**READING PASSAGE:**
☆ ☆ ☆
Emerging market debt and equity portfolios saw foreign investor outflows for a second straight month in April, data from the Institute of International Finance showed on Tuesday, building on record outflows from China in the first quarter.

Portfolios posted a net outflow of $4 billion last month, compared to outflows of $7.8 billion in March and inflows of $39.8 billion in April 2021.

China saw a net outflow of $1 billion with debt posting outflows of $2.1 billion and equities a $1 billion inflow.

“A combination of Covid lockdowns, depreciation and perceived risk of investing in countries whose relationships with the West are complicated may be the main drivers of recent capital outflows from China,” Jonathan Fortun, economist at the IIF, said in a statement.
☆ ☆ ☆
**DIRECTIONS FOR THIS TASK:**
Write the next part of the report on emerging market portfolio outflows, starting after its final sentence.

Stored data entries
☆ ☆ ☆
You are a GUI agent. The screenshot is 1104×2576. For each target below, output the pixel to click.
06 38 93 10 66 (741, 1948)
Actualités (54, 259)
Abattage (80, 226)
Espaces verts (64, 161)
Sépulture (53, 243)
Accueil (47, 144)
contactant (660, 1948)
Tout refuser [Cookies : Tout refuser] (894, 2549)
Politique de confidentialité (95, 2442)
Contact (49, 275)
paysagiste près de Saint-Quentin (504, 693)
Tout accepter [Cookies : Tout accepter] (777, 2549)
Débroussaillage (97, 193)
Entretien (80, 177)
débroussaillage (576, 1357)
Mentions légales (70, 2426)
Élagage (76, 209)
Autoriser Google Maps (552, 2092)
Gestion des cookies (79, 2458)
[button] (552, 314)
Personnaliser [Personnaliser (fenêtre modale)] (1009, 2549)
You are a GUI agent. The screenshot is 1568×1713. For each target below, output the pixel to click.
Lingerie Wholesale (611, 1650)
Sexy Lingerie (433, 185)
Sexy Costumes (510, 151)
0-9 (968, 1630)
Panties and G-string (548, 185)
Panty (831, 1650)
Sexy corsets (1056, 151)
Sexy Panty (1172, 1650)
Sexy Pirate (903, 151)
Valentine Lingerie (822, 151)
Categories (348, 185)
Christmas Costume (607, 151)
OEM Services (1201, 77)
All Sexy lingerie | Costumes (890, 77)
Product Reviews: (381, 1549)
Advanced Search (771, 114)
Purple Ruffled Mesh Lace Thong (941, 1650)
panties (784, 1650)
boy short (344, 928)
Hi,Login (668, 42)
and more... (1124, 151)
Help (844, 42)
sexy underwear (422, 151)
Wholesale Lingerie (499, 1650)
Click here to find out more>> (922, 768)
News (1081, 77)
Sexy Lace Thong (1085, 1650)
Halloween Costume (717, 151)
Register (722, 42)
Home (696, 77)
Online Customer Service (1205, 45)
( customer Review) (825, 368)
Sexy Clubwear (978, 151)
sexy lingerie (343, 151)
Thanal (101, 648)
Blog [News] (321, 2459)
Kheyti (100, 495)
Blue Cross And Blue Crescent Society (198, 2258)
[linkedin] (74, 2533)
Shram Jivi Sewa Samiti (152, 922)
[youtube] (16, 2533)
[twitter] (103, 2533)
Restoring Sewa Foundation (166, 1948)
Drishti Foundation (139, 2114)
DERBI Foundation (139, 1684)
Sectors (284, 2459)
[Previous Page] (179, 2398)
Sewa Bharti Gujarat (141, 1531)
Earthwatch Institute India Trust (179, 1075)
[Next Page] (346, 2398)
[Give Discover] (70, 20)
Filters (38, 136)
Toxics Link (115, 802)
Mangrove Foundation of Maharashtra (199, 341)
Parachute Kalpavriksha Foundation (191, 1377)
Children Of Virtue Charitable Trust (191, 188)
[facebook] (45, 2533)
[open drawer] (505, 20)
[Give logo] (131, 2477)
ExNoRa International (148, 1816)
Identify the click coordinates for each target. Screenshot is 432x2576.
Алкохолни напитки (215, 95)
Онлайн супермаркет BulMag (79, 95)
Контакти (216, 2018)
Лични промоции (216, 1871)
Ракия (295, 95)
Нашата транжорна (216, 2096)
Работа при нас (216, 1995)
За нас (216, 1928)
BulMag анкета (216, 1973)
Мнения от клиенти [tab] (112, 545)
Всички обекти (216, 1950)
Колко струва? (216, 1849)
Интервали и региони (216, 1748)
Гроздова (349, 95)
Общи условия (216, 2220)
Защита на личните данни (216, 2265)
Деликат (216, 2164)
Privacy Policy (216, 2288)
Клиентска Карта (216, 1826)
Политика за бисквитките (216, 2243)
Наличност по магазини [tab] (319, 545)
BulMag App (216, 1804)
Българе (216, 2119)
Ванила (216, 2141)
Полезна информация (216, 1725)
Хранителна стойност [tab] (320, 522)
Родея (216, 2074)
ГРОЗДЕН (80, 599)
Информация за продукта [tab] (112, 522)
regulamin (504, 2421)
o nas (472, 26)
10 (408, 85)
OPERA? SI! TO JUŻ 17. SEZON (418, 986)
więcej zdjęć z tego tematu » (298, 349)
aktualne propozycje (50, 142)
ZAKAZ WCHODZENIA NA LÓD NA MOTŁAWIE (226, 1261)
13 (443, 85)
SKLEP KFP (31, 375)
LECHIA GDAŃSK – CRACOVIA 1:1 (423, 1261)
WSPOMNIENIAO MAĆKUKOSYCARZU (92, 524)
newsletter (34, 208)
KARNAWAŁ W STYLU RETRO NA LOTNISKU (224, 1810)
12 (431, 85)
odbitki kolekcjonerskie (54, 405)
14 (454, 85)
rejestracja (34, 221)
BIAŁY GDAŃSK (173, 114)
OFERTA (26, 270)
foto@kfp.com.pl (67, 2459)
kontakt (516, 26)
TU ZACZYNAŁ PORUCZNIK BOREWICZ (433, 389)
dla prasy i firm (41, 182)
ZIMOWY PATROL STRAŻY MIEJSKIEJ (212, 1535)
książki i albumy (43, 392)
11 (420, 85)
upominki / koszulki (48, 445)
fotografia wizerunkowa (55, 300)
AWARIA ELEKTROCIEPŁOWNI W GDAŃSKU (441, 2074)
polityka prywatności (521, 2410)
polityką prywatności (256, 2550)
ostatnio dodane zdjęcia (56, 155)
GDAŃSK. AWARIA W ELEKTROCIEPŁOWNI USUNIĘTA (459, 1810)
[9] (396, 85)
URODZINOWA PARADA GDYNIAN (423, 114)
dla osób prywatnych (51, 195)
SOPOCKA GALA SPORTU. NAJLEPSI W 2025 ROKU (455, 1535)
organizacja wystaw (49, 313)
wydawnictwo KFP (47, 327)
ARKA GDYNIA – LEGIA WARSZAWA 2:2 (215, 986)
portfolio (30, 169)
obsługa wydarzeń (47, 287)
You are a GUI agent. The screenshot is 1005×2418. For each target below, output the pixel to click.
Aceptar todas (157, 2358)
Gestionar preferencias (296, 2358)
☆ ☆ ☆
**TASK OUTPUT:**
BlackRock said on Monday it cut its exposure to Chinese stocks and government bonds citing China’s ties to Russia, which have “created a new geopolitical concern that requires more compensation for holding Chinese assets”.

More broadly, JPMorgan said economic growth in emerging markets is set to slow “sharply” this quarter weighed by China, Russia and the spread of tighter monetary conditions.

Emerging markets excluding China saw net outflows of $2.9 billion, with $10.5 billion exiting equities, the most since March 2020, and $7.6 billion flowing into debt, most of which went to local currency bonds according to the IIF.

Published in The Express Tribune, May 11th, 2022.